16th January 2018
We take a closer look at what crawl budget is, how it can affect your website, and what you can do to ensure you’re giving your content the best chance of ranking by making best use of your available crawl budget.
The below insights and fixes are perhaps not for beginners. But for larger sites that have nailed the basics, fixing crawl budget can reap large rewards.
What is crawl budget?
Google (or any search engine for that matter) do not have a strict definition for what crawl budget is, however earlier this year Google did provide some clarification on their webmaster blog. It’s recommend reading but put in layman terms, crawl budget is a combination of your crawl rate limit (designed to stop Google crawling too fast or too slow) and crawl demand (how much Google wants to crawl your site, based on how popular your pages are and how stale they are).
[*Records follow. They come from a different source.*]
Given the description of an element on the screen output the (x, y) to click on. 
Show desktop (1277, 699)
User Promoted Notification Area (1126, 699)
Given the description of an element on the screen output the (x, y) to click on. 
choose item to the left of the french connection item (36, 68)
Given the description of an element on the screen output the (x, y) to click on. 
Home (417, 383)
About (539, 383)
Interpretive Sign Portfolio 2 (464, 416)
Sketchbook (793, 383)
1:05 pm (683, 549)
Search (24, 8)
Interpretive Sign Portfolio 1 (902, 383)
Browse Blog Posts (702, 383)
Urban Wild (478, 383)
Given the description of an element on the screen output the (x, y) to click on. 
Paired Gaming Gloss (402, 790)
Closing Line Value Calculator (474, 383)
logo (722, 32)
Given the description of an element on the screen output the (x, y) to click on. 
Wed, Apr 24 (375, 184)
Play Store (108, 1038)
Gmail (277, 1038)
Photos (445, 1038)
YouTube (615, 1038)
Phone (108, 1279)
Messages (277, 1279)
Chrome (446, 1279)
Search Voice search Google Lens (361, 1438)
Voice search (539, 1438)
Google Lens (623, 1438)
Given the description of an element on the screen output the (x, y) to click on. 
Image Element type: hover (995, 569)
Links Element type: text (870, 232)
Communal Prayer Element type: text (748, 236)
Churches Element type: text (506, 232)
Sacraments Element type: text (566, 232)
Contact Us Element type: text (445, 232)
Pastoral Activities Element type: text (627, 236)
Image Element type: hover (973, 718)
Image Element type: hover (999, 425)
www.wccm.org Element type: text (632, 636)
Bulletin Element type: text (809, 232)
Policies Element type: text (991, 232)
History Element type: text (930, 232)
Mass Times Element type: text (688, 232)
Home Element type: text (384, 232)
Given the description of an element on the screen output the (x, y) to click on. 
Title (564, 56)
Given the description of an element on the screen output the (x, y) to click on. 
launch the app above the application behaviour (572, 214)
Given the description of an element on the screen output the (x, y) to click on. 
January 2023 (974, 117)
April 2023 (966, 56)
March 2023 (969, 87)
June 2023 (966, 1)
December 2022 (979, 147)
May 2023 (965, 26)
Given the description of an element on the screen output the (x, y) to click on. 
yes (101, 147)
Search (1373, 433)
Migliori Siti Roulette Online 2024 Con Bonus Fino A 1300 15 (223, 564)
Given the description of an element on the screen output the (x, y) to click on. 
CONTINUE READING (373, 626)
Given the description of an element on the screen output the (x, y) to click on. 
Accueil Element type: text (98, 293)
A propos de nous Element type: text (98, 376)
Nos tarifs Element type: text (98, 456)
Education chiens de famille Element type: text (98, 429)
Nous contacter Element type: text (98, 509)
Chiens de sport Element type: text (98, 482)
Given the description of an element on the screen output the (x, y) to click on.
In effect then, crawl budget can be described as:
The number of URLs Googlebot can and wants to crawl
So now we’ve established what crawl budget is, let’s get down to the fun stuff and see how we can find issues with crawl budget and what we can do to fix them!
Problems caused by insufficient crawl budget
Everyone talks about content being king, but for many large sites, a large amount of content can spell the start of problems that actually result in your content causing you to miss out on important rankings, bringing your whole site visibility down in the process.
An insufficient crawl budget can mean that important areas of your site aren’t crawled, or it takes a long time for pages and changes to be crawled, resulting in Google never seeing your site’s full potential, or understanding the importance of key pages.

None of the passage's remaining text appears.